= 4Pi microscope =

A 4Pi microscope is a laser scanning fluorescence microscope with an improved axial resolution. With it the typical range of the axial resolution of 500–700 nm can be improved to 100–150 nm, which corresponds to an almost spherical focal spot with 5–7 times less volume than that of standard confocal microscopy.

==Working principle==

The improvement in resolution is achieved by using two opposing objective lenses, which both are focused to the same geometrical location. Also the difference in optical path length through each of the two objective lenses is carefully aligned to be minimal. By this method, molecules residing in the common focal area of both objectives can be illuminated coherently from both sides and the reflected or emitted light can also be collected coherently, i.e. coherent superposition of emitted light on the detector is possible. The solid angle $\Omega$ that is used for illumination and detection is increased and approaches its maximum. In this case the sample is illuminated and detected from all sides simultaneously.

Optical Scheme of 4Pi Microscope

The operation mode of a 4Pi microscope is shown in the figure. The laser light is divided by a beam splitter and directed by mirrors towards the two opposing objective lenses. At the common focal point superposition of both focused light beams occurs. Excited molecules at this position emit fluorescence light, which is collected by both objective lenses, combined by the same beam splitter and deflected by a dichroic mirror onto a detector. There, superposition of both emitted light pathways can take place again.

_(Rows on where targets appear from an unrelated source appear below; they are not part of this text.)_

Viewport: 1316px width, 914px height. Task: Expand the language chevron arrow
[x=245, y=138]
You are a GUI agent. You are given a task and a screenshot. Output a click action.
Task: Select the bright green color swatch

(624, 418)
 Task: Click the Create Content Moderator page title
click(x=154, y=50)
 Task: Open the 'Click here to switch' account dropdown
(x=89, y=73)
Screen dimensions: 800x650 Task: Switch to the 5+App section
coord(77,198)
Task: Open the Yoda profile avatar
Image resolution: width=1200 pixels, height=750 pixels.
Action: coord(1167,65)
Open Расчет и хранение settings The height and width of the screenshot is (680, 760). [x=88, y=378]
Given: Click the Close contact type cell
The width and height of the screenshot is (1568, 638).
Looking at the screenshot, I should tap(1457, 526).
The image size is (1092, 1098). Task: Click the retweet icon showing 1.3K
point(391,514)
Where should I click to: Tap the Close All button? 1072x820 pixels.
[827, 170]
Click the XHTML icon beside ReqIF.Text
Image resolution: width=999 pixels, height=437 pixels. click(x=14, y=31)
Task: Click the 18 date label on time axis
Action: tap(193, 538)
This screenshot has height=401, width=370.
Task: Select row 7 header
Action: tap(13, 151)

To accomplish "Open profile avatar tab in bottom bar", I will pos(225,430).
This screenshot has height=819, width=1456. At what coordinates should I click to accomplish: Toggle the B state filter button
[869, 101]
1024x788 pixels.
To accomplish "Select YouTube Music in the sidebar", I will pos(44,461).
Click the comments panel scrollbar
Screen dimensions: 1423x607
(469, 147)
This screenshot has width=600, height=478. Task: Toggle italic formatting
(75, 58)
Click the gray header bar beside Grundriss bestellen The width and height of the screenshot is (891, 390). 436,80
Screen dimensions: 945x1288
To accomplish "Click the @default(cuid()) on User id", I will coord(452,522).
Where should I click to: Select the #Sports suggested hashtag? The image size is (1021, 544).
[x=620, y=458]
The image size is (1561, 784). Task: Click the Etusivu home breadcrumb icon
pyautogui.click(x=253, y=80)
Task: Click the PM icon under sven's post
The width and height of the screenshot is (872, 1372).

In the ideal case each objective lens can collect light from a solid angle of $\Omega=2\pi$. With two objective lenses one can collect from every direction (solid angle $\Omega=4\pi$). The name of this type of microscopy is derived from the maximal possible solid angle for excitation and detection. Practically, one can achieve only aperture angles of about 140° for an objective lens, which corresponds to $\Omega \approx 1.3\pi$.

The microscope can be operated in three different ways: In a 4Pi microscope of type A, the coherent superposition of excitation light is used to generate the increased resolution. The emission light is either detected from one side only or in an incoherent superposition from both sides. In a 4Pi microscope of type B, only the emission light is interfering. When operated in the type C mode, both excitation and emission light are allowed to interfere, leading to the highest possible resolution increase (~7-fold along the optical axis as compared to confocal microscopy).

In a real 4Pi microscope light cannot be applied or collected from all directions equally, leading to so-called side lobes in the point spread function. Typically (but not always) two-photon excitation microscopy is used in a 4Pi microscope in combination with an emission pinhole to lower these side lobes to a tolerable level.

==History==

In 1971, Christoph Cremer and Thomas Cremer proposed the creation of a perfect hologram, i.e. one that carries the whole field information of the emission of a point source in all directions, a so-called $4\pi$ hologram. However the publication from 1978 had drawn an improper physical conclusion (i.e. a point-like spot of light) and had completely missed the axial resolution increase as the actual benefit of adding the other side of the solid angle. The first description of a practicable system of 4Pi microscopy, i.e. the setup with two opposing, interfering lenses, was invented by Stefan Hell in 1991. He demonstrated it experimentally in 1994.

In the following years, the number of applications for this microscope has grown. For example, parallel excitation and detection with 64 spots in the sample simultaneously combined with the improved spatial resolution resulted in the successful recording of the dynamics of mitochondria in yeast cells with a 4Pi microscope in 2002. A commercial version was launched by microscope manufacturer Leica Microsystems in 2004 and later discontinued.

Up to now, the best quality in a 4Pi microscope was reached in conjunction with super-resolution techniques like the stimulated emission depletion (STED) principle. Using a 4Pi microscope with appropriate excitation and de-excitation beams, it was possible to create a uniformly 50 nm sized spot, which corresponds to a decreased focal volume compared to confocal microscopy by a factor of 150–200 in fixed cells. With the combination of 4Pi microscopy and RESOLFT microscopy with switchable proteins, it is now possible to take images of living cells at low light levels with isotropic resolutions below 40 nm.